### Aim of the task
The answer must consist of the records, repeated exactly.

Dataset records below:

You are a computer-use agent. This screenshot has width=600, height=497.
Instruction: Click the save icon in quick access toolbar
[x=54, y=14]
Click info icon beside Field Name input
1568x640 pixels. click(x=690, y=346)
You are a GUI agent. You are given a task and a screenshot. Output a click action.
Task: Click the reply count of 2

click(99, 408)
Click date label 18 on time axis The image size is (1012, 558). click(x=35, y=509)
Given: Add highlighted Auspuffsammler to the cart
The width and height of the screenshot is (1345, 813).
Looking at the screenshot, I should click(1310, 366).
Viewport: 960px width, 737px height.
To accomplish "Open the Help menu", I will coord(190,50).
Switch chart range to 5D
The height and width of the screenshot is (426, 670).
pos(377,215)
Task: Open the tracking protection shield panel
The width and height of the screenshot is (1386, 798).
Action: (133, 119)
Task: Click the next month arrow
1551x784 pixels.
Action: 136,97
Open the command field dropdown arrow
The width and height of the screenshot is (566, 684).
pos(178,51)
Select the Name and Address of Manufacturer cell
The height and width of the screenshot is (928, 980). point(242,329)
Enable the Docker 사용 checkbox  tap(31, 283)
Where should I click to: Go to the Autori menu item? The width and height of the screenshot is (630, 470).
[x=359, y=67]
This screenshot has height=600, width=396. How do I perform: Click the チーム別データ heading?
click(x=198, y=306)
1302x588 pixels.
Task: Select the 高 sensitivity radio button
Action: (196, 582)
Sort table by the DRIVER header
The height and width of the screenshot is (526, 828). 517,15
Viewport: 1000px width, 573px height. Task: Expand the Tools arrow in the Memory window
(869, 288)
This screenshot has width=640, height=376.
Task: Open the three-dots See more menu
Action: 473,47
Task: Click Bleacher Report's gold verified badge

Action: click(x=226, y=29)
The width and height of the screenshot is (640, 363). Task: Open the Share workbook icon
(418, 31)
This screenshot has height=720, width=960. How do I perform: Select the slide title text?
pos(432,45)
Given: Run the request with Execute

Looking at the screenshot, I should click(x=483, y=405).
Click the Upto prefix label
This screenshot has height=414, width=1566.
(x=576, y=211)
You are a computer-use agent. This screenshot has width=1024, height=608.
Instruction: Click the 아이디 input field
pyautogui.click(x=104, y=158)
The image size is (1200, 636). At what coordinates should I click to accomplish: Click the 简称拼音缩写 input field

End of Dataset records.

### Answer
You are a computer-use agent. This screenshot has width=600, height=497.
Instruction: Click the save icon in quick access toolbar
[x=54, y=14]
Click info icon beside Field Name input
1568x640 pixels. click(x=690, y=346)
You are a GUI agent. You are given a task and a screenshot. Output a click action.
Task: Click the reply count of 2

click(99, 408)
Click date label 18 on time axis The image size is (1012, 558). click(x=35, y=509)
Given: Add highlighted Auspuffsammler to the cart
The width and height of the screenshot is (1345, 813).
Looking at the screenshot, I should click(1310, 366).
Viewport: 960px width, 737px height.
To accomplish "Open the Help menu", I will coord(190,50).
Switch chart range to 5D
The height and width of the screenshot is (426, 670).
pos(377,215)
Task: Open the tracking protection shield panel
The width and height of the screenshot is (1386, 798).
Action: (133, 119)
Task: Click the next month arrow
1551x784 pixels.
Action: 136,97
Open the command field dropdown arrow
The width and height of the screenshot is (566, 684).
pos(178,51)
Select the Name and Address of Manufacturer cell
The height and width of the screenshot is (928, 980). point(242,329)
Enable the Docker 사용 checkbox  tap(31, 283)
Where should I click to: Go to the Autori menu item? The width and height of the screenshot is (630, 470).
[x=359, y=67]
This screenshot has height=600, width=396. How do I perform: Click the チーム別データ heading?
click(x=198, y=306)
1302x588 pixels.
Task: Select the 高 sensitivity radio button
Action: (196, 582)
Sort table by the DRIVER header
The height and width of the screenshot is (526, 828). 517,15
Viewport: 1000px width, 573px height. Task: Expand the Tools arrow in the Memory window
(869, 288)
This screenshot has width=640, height=376.
Task: Open the three-dots See more menu
Action: 473,47
Task: Click Bleacher Report's gold verified badge

Action: click(x=226, y=29)
The width and height of the screenshot is (640, 363). Task: Open the Share workbook icon
(418, 31)
This screenshot has height=720, width=960. How do I perform: Select the slide title text?
pos(432,45)
Given: Run the request with Execute

Looking at the screenshot, I should click(x=483, y=405).
Click the Upto prefix label
This screenshot has height=414, width=1566.
(x=576, y=211)
You are a computer-use agent. This screenshot has width=1024, height=608.
Instruction: Click the 아이디 input field
pyautogui.click(x=104, y=158)
The image size is (1200, 636). At what coordinates should I click to accomplish: Click the 简称拼音缩写 input field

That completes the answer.